Une définition s’impose. Qu’est-ce qu’un modèle de développement? Ouvrant le débat, Maazouz le décrit comme une vision déclinée en objectifs et choix à long terme, assorti d’un système de pilotage et de correction. Pour Belkhayat, la vision royale a permis d’aboutir à un développement rapide du pays durant les 20 dernières années, mais il n’en demeure pas moins qu’il faille de nouveaux plans d’action pour passer à la vitesse supérieure. Pour Maazouz, le pays est passé d’une période de réformes agressives, portées essentiellement par le roi (INDH, statut de la femme, Constitution de 2011), à une atonie incarnée par l’arrivée du PJD au pouvoir. Pour lui, la question du leadership politique est aujourd’hui posée. Dans la même veine, Belkhayat est nostalgique de l’époque où Driss Jettou dirigeait le gouvernement (2002-2007); le taux de croissance réel y était, comme il le dit, de 6 à 7%. Pour lui, il est impossible d’avoir un modèle de développement avec un taux de croissance de 2,7% que le pays réalise depuis 2012.

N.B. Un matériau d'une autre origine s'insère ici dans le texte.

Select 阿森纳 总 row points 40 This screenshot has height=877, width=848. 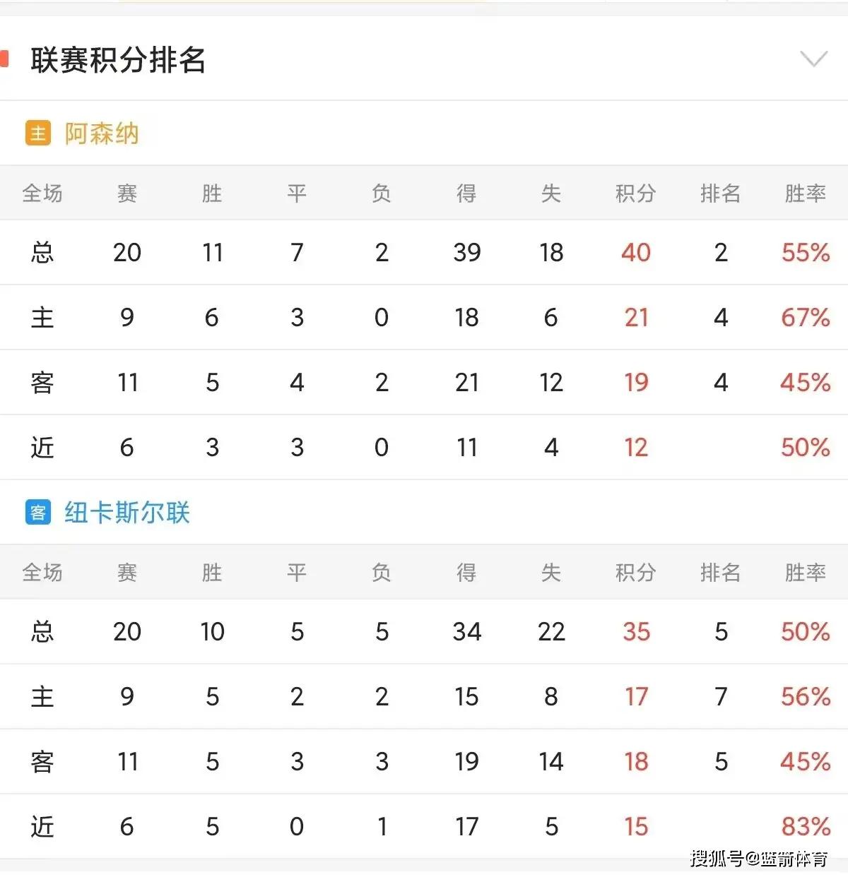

Le gouvernement PJD sur la sellette
Pourquoi cette dégringolade? Maazouz estime que, malgré l’existence de politiques sectorielles et sociales, l’absence de cohérence les voue à l’inefficacité. En atteste le taux d’investissement au Maroc de 34%, qui est parmi les plus élevés au monde mais qui n’a pas d’impact réel sur le niveau de développement escompté. L’on retrouve ce même type de contradiction entre la réalisation d’un développement humain assez respectable dans la région, basé sur la maîtrise des équilibres et de l’inflation mais, en même temps, remarque Belkhayat, on assiste à une faillite des services de base de l’État. «Les familles se saignent pour garantir un niveau minimum d’éducation et de santé à leurs enfants. Par conséquent, même si le revenu moyen a augmenté, le pouvoir d’achat des Marocains a baissé», a-t-il étayé. En d’autres termes, si l’État ne revient pas aux fondamentaux (éducation, santé, services de base), toute velléité ou cogitation sur un nouveau modèle sera vaine. Les deux intervenants sont d’accord sur le fait que la situation actuelle est le résultat d’une mauvaise gestion de la chose publique mais aussi d’une non-actualisation des indicateurs. «Le taux d’inflation doit être reconsidéré. Le panier de la ménagère doit inclure le téléphone, l’éducation, la santé…», a soutenu Maazouz. Les deux pensent qu’il faut arrêter les diagnostics que tout le monde connaît et entamer le travail.
Quelles nouvelles idées?
Oui, mais qu’ont apporté de nouveau les partis politiques, en termes d’idées? Pour l’Istiqlal, explique Maazouz, un document a été établi sur la base d’un recensement d’opinion auprès de la population. Parmi ses composantes phares figure l’emploi, qui doit être l’objectif de toutes les politiques publiques. Pour accélérer la croissance, il ne faut pas perdre de vue les secteurs historiques comme l’agroalimentaire, le textile ou la chimie-parachimie. Pour le parti de la balance, il faut que le Maroc se positionne parmi les market makers dans le secteur des nouvelles technologies. Vient ensuite la promotion de la régionalisation, tout en préservant l’unité du pays. Et bien évidemment les fondamentaux de tout développement à savoir l’éducation, la santé et la confiance des citoyens dans les institutions et dans l’avenir. Maazouz a enchaîné en confirmant qu’il y a une rupture à marquer en matière d’égalité des chances pour libérer les énergies. Pour ce qui est du RNI, une conviction prévaut: les secteurs sociaux marchent moins bien que ceux économiques (Plan Maroc vert, Plan d’accélération industrielle, etc.). À l’instar de l’Istiqlal, le RNI a commencé par prendre le pouls de la population dans les 12 régions afin de «remonter» les besoins. Selon Belkhayat, trois axes ont été définis, à savoir la santé, l’éducation et l’emploi. Cette tournée dans les régions a été qualifiée par d’aucuns de «campagne électorale avant l’heure», mais Belkhayat tient à tracer les limites entre campagne et travail de proximité. Le responsable a saisi l’occasion pour annoncer la volonté de son parti de mettre en place un observatoire des libertés individuelles.